Hausmänner! Väter zwischen Beruf und Familie.

Männer, die kochen, Männer, die putzen und Männer, die waschen und bügeln.
Frauen, die arbeiten, Frauen, die es sexy finden, wenn ihr Mann den Staubsauger in der Hand hält. Frauen, die immer männlicher werden, Männer, die immer weiblicher werden. Schätzungen zufolge gibt es rund 10 Mio. Hausmänner in Deutschland.
Jetzt sagen viele: “Ist doch egal. Kann jeder selbst entscheiden, was bzw. wie er es handhabt!”
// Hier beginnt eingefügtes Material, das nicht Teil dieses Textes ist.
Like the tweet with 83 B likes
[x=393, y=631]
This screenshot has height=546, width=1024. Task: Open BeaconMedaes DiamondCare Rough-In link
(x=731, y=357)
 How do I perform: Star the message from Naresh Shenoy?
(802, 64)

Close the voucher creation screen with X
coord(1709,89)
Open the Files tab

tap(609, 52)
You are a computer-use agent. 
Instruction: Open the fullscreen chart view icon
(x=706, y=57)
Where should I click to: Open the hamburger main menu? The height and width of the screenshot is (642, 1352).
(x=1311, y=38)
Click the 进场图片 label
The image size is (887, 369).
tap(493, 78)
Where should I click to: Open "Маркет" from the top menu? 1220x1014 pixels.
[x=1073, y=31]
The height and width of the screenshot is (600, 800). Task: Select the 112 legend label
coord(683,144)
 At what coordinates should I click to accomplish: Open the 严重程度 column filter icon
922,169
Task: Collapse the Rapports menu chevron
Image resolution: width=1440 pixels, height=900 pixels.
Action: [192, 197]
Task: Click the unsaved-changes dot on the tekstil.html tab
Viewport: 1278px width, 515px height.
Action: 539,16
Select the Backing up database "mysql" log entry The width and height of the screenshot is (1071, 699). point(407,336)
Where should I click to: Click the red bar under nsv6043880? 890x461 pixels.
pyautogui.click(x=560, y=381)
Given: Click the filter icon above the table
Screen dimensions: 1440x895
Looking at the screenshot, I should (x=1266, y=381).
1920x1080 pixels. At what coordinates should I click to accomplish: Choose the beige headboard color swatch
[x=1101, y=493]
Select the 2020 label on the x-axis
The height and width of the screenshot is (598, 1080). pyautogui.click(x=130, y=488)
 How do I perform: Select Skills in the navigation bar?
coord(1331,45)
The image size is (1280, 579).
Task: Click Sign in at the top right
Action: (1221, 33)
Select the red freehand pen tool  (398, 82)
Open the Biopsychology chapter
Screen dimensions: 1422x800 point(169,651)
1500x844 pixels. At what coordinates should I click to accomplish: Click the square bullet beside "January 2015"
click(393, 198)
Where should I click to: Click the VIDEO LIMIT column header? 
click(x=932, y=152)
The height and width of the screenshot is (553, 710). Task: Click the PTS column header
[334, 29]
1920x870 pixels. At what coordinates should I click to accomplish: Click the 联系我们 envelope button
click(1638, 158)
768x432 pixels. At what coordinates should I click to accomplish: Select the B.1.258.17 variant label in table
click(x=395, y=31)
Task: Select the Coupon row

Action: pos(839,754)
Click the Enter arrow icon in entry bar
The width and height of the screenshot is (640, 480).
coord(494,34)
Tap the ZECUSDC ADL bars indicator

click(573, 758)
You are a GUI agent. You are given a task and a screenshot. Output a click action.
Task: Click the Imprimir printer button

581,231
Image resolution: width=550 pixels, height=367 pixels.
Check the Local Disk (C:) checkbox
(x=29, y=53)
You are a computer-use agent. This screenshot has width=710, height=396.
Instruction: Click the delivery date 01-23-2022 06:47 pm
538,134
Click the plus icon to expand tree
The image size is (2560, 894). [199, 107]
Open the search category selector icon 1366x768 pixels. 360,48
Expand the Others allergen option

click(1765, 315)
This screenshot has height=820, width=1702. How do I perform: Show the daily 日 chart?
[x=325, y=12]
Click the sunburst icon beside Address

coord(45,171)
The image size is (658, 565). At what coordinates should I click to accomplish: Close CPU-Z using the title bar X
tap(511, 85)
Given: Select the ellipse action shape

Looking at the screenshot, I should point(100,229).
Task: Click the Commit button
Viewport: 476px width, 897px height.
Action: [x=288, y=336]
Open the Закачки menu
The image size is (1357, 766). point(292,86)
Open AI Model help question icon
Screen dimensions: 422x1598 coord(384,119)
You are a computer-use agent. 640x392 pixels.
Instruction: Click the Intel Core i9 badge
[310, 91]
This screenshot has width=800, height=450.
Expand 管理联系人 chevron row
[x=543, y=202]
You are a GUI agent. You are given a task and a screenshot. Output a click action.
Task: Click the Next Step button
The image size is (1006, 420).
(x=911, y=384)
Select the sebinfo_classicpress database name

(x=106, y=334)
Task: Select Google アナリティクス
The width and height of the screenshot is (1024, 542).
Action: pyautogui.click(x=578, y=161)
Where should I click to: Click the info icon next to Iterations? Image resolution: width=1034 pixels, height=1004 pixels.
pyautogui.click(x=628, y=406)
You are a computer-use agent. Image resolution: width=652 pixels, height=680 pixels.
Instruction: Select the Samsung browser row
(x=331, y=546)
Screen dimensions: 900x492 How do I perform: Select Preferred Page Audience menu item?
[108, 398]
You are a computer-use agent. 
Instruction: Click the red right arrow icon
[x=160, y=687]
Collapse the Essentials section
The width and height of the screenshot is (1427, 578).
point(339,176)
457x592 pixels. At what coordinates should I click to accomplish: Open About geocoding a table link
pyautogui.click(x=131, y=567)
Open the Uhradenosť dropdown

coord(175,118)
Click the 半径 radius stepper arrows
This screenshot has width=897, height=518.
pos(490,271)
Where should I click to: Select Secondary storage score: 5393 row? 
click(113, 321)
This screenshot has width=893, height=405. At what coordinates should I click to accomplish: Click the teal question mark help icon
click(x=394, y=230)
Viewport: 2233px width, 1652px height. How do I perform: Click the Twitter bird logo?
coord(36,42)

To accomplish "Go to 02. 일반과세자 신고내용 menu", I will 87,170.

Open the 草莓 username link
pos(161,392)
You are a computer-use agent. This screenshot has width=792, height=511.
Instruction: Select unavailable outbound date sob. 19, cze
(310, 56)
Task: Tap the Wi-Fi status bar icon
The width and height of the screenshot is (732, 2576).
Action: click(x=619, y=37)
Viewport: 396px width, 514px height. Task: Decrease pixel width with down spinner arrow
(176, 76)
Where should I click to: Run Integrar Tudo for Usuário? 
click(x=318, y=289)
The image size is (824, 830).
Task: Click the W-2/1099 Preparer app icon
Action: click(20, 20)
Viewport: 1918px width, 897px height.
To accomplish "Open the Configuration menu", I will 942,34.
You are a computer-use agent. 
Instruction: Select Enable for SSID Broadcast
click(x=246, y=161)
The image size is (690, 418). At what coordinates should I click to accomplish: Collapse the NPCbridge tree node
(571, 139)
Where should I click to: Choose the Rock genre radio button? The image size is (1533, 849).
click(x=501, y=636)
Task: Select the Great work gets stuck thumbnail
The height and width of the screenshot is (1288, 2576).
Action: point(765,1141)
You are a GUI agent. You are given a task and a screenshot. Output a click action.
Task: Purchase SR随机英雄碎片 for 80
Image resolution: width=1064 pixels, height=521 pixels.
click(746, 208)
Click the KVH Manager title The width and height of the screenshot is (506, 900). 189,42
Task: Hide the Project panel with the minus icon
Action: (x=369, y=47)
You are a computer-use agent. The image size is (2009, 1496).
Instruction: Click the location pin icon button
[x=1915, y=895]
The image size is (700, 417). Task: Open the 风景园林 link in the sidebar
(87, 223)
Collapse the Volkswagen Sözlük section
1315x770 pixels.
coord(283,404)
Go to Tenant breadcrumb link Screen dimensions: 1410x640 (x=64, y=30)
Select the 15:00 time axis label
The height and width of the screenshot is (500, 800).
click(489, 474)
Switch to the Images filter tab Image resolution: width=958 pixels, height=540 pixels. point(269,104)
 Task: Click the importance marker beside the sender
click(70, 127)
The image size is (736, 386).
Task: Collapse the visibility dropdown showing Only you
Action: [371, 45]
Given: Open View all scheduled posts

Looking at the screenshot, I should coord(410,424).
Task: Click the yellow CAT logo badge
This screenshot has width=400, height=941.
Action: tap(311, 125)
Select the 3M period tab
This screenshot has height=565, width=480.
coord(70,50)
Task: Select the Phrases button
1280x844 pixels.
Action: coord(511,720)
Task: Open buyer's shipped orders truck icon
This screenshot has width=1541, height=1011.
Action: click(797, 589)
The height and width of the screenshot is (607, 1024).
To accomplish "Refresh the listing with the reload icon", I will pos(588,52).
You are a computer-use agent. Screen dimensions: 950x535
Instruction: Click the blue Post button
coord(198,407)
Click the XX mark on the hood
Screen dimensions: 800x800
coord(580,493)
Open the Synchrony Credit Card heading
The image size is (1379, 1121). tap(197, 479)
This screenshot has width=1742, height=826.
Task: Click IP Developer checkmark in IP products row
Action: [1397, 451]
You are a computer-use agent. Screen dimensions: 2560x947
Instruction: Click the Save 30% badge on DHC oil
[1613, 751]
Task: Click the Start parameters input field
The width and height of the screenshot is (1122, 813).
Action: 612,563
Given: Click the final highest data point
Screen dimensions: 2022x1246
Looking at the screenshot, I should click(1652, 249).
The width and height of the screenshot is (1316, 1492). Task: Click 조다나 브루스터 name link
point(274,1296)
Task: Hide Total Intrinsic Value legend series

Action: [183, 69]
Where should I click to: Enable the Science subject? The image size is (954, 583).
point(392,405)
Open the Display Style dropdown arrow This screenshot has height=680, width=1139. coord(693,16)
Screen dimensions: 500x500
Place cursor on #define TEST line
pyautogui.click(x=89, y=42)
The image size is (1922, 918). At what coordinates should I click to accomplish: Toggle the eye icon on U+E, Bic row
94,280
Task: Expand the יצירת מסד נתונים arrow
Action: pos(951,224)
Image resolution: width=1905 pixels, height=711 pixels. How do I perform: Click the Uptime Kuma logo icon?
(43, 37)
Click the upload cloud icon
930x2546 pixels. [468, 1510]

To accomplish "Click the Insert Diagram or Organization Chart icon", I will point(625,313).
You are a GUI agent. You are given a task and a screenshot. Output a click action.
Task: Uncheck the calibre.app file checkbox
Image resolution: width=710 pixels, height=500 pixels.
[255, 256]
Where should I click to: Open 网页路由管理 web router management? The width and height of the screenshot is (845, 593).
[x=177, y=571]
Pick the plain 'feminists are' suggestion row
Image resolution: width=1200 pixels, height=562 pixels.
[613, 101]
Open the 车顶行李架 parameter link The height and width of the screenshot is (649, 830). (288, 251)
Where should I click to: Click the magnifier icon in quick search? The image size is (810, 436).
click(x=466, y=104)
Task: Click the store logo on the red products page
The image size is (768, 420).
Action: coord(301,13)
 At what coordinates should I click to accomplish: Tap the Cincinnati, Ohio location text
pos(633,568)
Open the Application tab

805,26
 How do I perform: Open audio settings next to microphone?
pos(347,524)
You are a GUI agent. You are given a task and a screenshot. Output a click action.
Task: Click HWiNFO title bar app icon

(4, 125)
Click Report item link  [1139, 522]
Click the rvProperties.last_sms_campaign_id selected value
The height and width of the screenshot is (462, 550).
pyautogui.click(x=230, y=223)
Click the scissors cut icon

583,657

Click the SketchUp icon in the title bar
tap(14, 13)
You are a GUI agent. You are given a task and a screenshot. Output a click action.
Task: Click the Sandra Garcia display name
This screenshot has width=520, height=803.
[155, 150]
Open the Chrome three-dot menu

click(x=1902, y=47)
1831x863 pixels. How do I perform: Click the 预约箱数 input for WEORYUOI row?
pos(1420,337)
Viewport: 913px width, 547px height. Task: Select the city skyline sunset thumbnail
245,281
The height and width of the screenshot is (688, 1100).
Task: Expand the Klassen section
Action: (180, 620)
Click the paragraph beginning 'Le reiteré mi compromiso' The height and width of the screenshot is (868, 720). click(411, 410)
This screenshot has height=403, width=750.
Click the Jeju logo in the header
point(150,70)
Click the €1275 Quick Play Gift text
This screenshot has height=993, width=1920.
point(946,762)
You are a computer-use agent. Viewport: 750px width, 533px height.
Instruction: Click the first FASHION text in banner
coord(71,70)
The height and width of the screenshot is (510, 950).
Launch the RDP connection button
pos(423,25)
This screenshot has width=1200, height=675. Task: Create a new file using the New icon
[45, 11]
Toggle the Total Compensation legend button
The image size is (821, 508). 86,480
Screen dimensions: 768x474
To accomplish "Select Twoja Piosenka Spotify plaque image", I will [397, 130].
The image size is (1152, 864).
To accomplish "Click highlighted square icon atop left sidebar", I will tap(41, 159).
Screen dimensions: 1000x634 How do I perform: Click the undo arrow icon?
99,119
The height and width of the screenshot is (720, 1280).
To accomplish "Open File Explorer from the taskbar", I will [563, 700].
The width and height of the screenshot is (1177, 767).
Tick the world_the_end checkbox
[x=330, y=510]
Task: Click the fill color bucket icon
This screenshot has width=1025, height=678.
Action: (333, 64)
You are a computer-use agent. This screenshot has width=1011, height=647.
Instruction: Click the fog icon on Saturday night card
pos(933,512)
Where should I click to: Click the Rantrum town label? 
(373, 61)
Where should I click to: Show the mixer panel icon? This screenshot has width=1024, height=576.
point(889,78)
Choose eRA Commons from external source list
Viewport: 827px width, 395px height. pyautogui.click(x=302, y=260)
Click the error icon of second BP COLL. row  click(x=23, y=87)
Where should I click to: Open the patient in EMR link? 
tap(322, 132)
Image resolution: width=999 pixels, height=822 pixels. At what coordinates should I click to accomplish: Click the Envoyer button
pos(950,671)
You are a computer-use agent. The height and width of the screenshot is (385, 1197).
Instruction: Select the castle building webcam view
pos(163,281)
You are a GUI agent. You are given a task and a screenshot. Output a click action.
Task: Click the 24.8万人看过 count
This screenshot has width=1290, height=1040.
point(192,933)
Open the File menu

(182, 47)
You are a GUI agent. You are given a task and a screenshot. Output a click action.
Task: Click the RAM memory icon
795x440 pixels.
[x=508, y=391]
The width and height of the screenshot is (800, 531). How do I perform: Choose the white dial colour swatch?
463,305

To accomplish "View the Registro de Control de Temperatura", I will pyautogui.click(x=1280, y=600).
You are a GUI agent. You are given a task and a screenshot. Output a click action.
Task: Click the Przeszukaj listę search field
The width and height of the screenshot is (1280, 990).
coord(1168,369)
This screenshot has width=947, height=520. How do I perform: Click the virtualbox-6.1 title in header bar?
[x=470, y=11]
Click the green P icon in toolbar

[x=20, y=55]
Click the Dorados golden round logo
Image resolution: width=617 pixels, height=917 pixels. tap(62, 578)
Doch eine Studie hat bewiesen,  dass Frauen ihre Männer nicht mehr richtig würdigen oder ernst nehmen.  Ein Mann, der nicht “arbeitet”, sondern bei den Kindern bleibt wird oft als etwas “tollpatschiges, weniger schlaues” belächelt, auch von der Gesellschaft. Hinzu kommt, dass die Frau dann weniger bis keine Zeit mehr mit den Kindern verbringt, was auch nicht vom Vorteil ist. Lösung: Wie wärs mit Rollentausch? Der Rollentausch hat positive Auswirkungen auf die Familie, wenn er für einen bestimmten Zeitraum geplant ist. Dann können beide Eltern eine intensive Beziehung zum ihrem Kind aufbauen und haben mehr Verständnis für die Aufgaben ihres Partners. Man würdigt die Arbeit des Anderen mehr uns ist froh ihn zu haben. Denn beide Eltern sollten die Möglichkeit haben, mit ihrem Kind Zeit zu verbringen und nicht nur ein Elternteil.  Ein arbeitender Vater oder eine arbeitende Mutter sollten nicht als Randpersonen des familiären Lebens betrachtet werden.